**Exercise tasks**.
(1) In the biography of Aylin Nazlıaka, at what age did she found her own company?
(2) Extend the biography of Aylin Nazlıaka, starting after its final sentence.

**Extracted text**.

□ □ □ □ □ □ □

Turkish businesswoman and politician (born 1968)

Aylin Nazlıaka (born 1968 in Ankara) is a Turkish politician and businesswoman from the Republican People's Party.

== Education and professional career ==
She holds a bachelor's degree in economics from the Middle East Technical University. She completed “Emerging Leaders” programme at Harvard Kennedy School in the USA. She started her career at private sector. At the age of 24, she decided to establish her own company, named HRM Consulting. The firm has become one of the most reputable human resources consultancy companies in Turkey. She became one of the leading names of Turkey in the scope of management and human resources. In addition to HRM Consulting, she became the partner of an international human resources company in 2008, which has offices in 52 countries.

Aylin Nazlıaka is a frequent speaker at national and international conferences. She has many articles published in journals. She gave lectures about Human Resources Management at Bilkent University. She is the Advisory Board Member of Endeavor Turkey.

□ □ □ □ □ □ □

**Supplied records**.
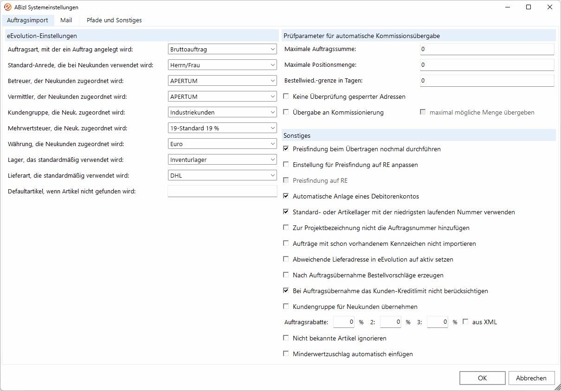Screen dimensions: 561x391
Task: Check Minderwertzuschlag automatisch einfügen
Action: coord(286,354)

□ □ □ □ □ □ □

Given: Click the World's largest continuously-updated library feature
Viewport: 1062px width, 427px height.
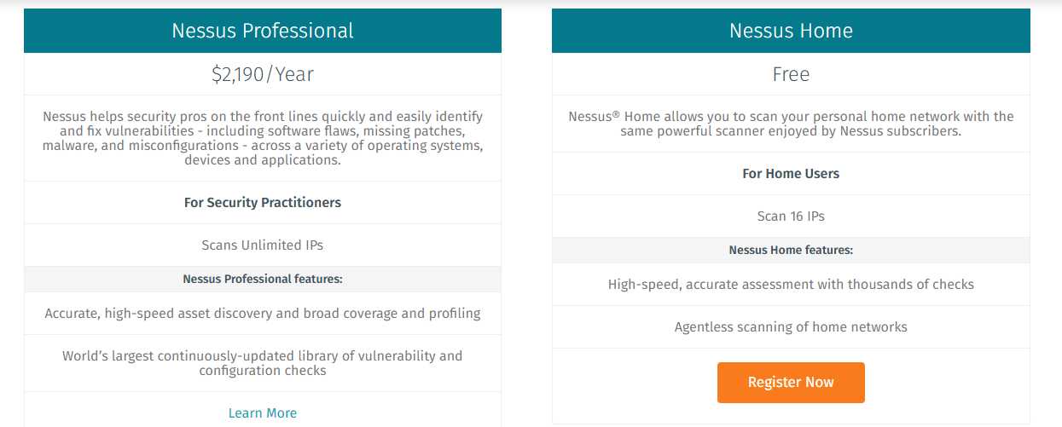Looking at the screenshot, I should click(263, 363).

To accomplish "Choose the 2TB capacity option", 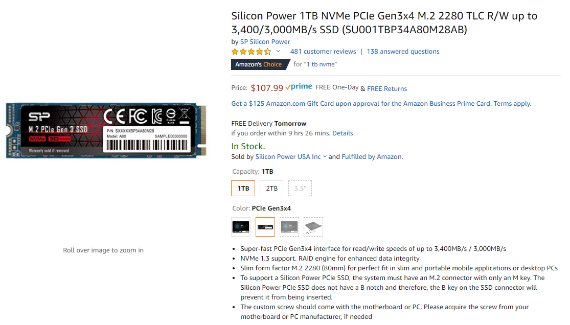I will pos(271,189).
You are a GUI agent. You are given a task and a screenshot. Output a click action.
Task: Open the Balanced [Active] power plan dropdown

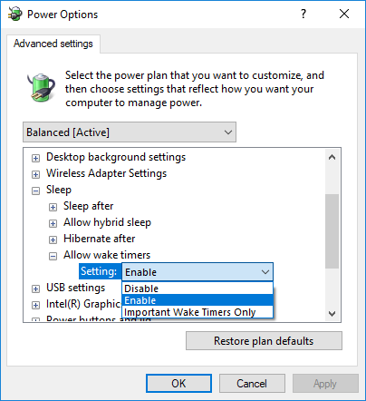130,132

□ □ □ □ □ □ □

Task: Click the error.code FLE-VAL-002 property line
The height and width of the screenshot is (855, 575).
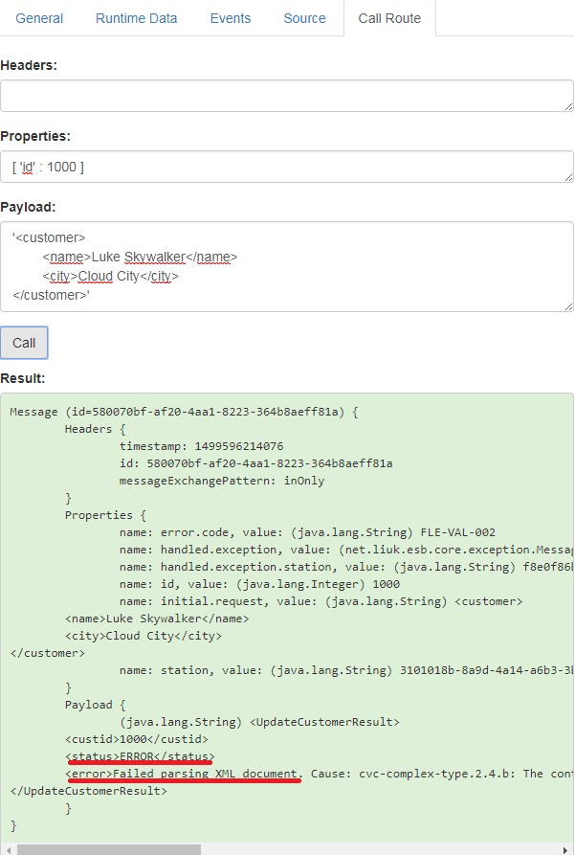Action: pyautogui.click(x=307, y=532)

□ □ □ □ □ □ □

**Written answers**.
(1) At the age of 24.

(2)
== Member of Parliament ==
Thanks to a proposal made by Republican People's Party (CHP), she entered politics that has always taken her great interest and selected as the member of Party Assembly in 2010. In the elections of 2011, she has been selected as the Deputy of Ankara. Besides, she is the member of EU Harmonization and Turkey-EU Joint Parliamentary Committee at Grand National Assembly of Turkey. Nazlıaka won the pre-elections and once more she became the Member of Parliament for Ankara. Aylin Nazlıaka is the architect of the CHP's "Plus for the Youth" project which aims to create equal opportunity for unemployed young people.

Awards won include "Business Women of the Year Award", 2001; "Middle East Technical University Honor Award", 2002; "Young Business Women of the Year Award", 2008; "Awards For People Touching Lives", 2012; "Member of Parliament of the Year Award", 2012; "Women's Platform Award", 2012; "Member of Parliament of the Year Award", 2013; "Politician of the Year Award", 2013 and "Politician of the Year Award", 2014. She is married with two children.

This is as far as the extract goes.